During one of those admittedly brief periods of introspection, one of my friends from home texted me asking if I had survived my third consecutive night at the Spanish Galleon, a club like Shooters but with twice as many bars, four times as many cages and half the number of Durhamites. I responded sarcastically, bemoaning the high concentration of mini golf courses and tramp stamps. “Honestly, I don’t even know why I go to Myrtle,” I told her. “I wouldn’t touch this place with a ten-foot pole if every other Duke student wasn’t here too.”

In the grand scheme of things, my admittedly elitist perspective on Myrtle is uncommon—some 14 million people visit the area each year, and Myrtle Beach International Airport offers flights to far away cities such as Dallas, Boston and Toronto. When I interned at a nonprofit a half-hour inland from the South Carolina coast, some people expressed their envy—after all, I was so close to Myrtle Beach that I got caught in its Los Angeles-esque weekend traffic on a regular basis. I was shocked—how could someone want to go there for something other than a dirt-cheap, week-long, Aristocrat-and-Red-Bull-fuelled bacchanal, let alone a family vacation?

Perhaps I have always harbored such sentiments—my ideal vacation involves a cabin on a secluded Caribbean island, not a concrete-block hotel surrounded by tourist traps and discount t-shirt shops—but only since coming to Duke have I truly become aware of them. We view the real world, the one in which the 313 million Americans not attending our university and the 14 million who visit Myrtle Beach live, through a different lens. Whether or not our perspective is superior is debatable. On one hand, we learn from leaders in the fields we are studying, not television pundits and our drunk uncles. We are painfully aware of our various privileges, be they based on race, gender, sexual orientation, income or Shooters bull-riding ability, and are more than willing to check them and make others do so as well. On the other hand, the “Duke bubble” affects more than students’ willingness to journey into the big, scary city of Durham, N.C.—it follows us upon our departure from campus, whether for a summer or forever.

The “Duke difference,” so to speak, became even more obvious to me as I got to know students attending other institutions who are part of my summer study abroad group. When discussing our post-Berlin plans, I mentioned I was going to Cape Town, South Africa, to take on an unpaid internship for a local nongovernmental organization. One of my classmates, who attends a large state university during the academic year, was surprised and asked how I could do something like that considering the price of tuition. She, for one, was planning to get an hourly job, or two, in order to pay the rent for her off-campus apartment. I explained that, while I could afford to work a grand total of zero hours for wages over the summer because of a scholarship stipend, many students took on unpaid internships thanks to a Career Center initiative that subsidizes selected students’ cost of living should they earn less than $1,500 from working for an organization. “I wish we had something like that,” she said, raising her eyebrows. Never before had I felt like such a jerk discussing the incredible resources Duke students have.

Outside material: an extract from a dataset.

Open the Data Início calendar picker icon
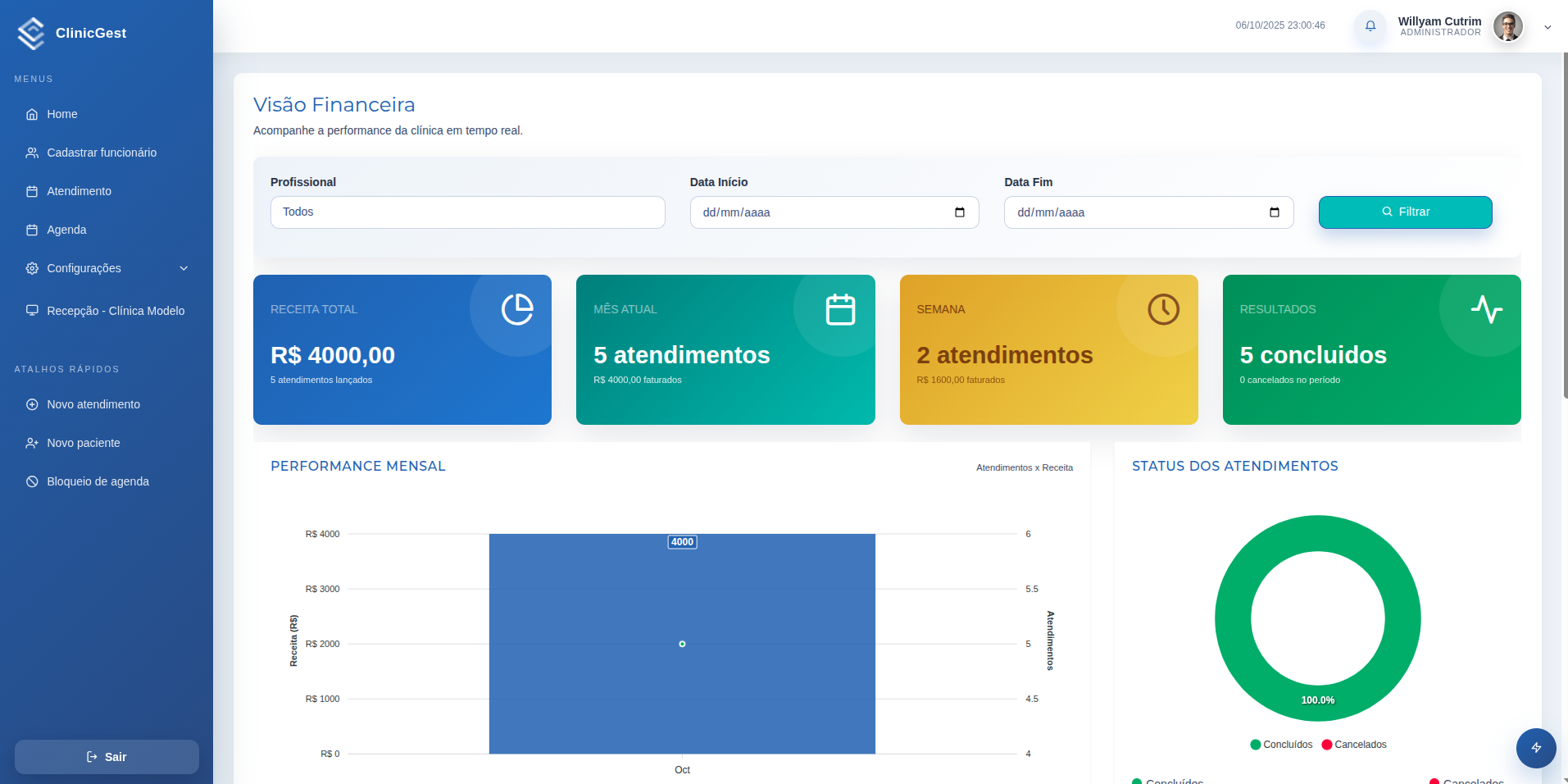The image size is (1568, 784). [x=960, y=212]
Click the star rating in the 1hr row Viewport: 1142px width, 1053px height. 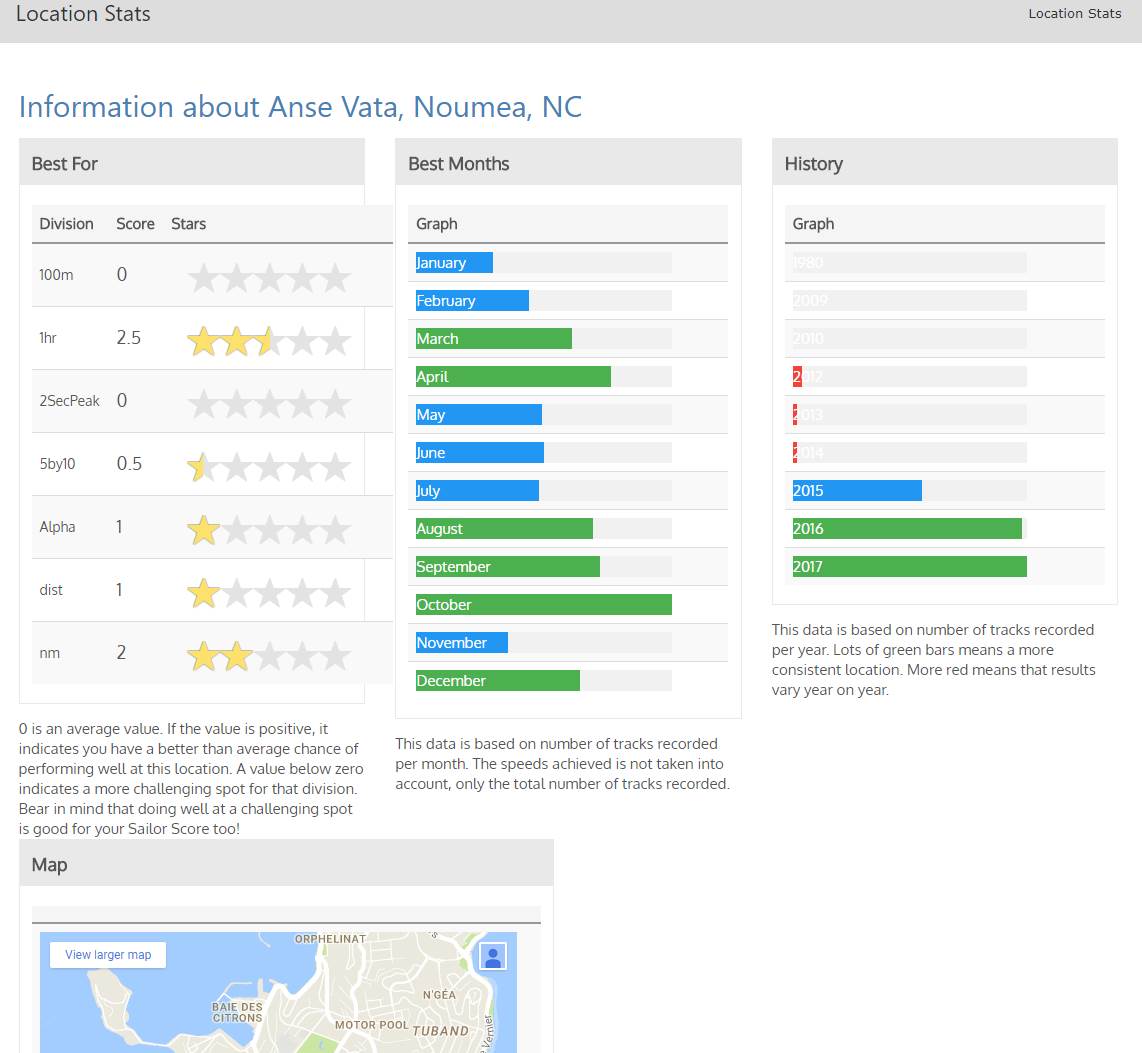point(268,341)
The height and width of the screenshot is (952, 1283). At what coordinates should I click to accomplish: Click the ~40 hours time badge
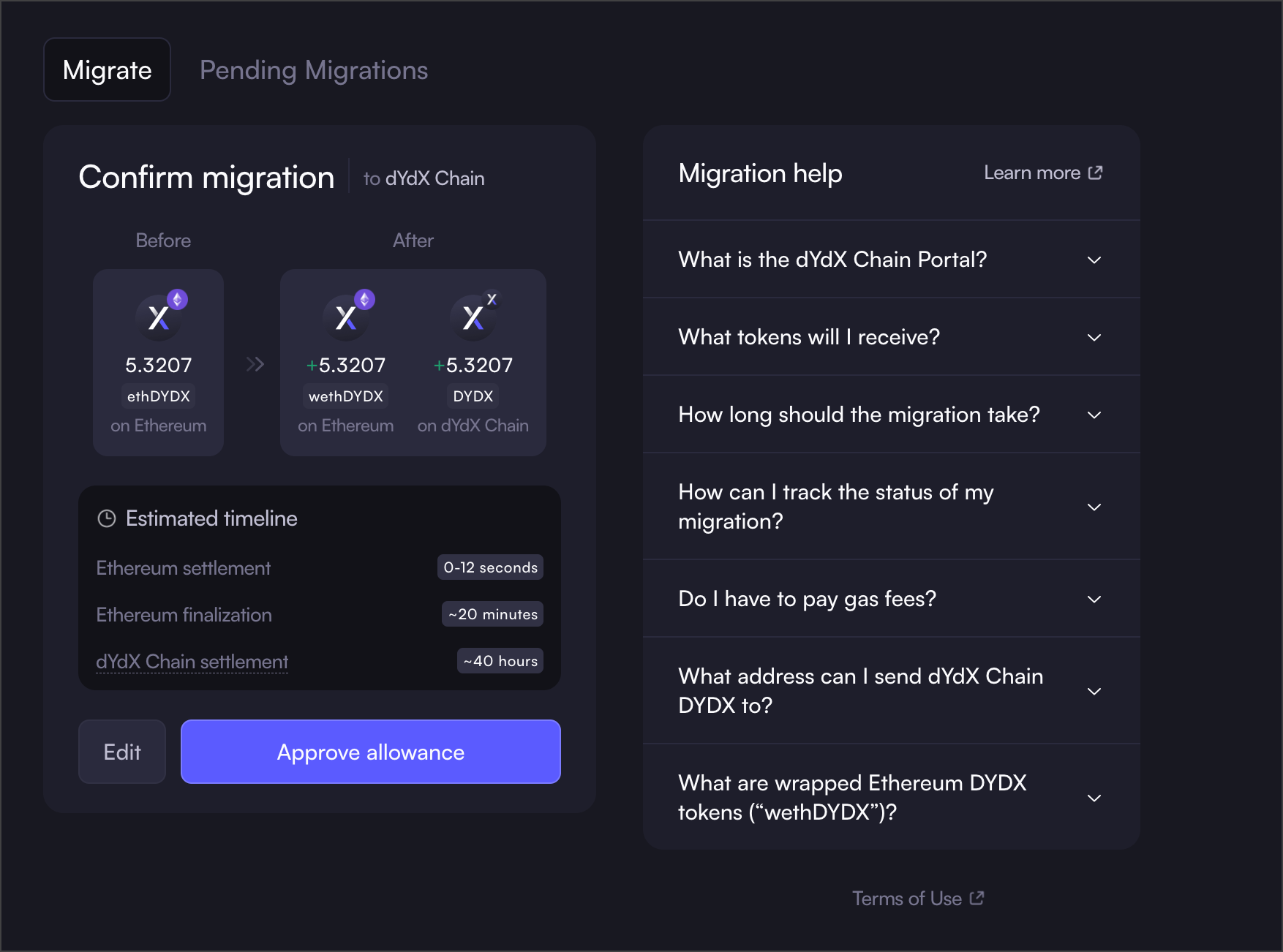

Of course, the traits and experiences that garnered us a letter of acceptance from the Gothic Wonderland in the first place often lead to further opportunities down the road not available to many students attending less prestigious institutions, but we should nonetheless remember not to take them for granted. Just because we work for Zimbabwean nature conservancies and Big Three consulting firms over the summer instead of our uncle’s pizza parlor and choose Myrtle Beach for its affordability more out of choice than out of necessity does not mean the rest of the world does, and remembering this reality is critical to maintaining our connection to the rest of the world—the world that doesn’t go to Duke.

Tom Vosburgh is a Trinity junior. This is his first column in a biweekly series during the summer.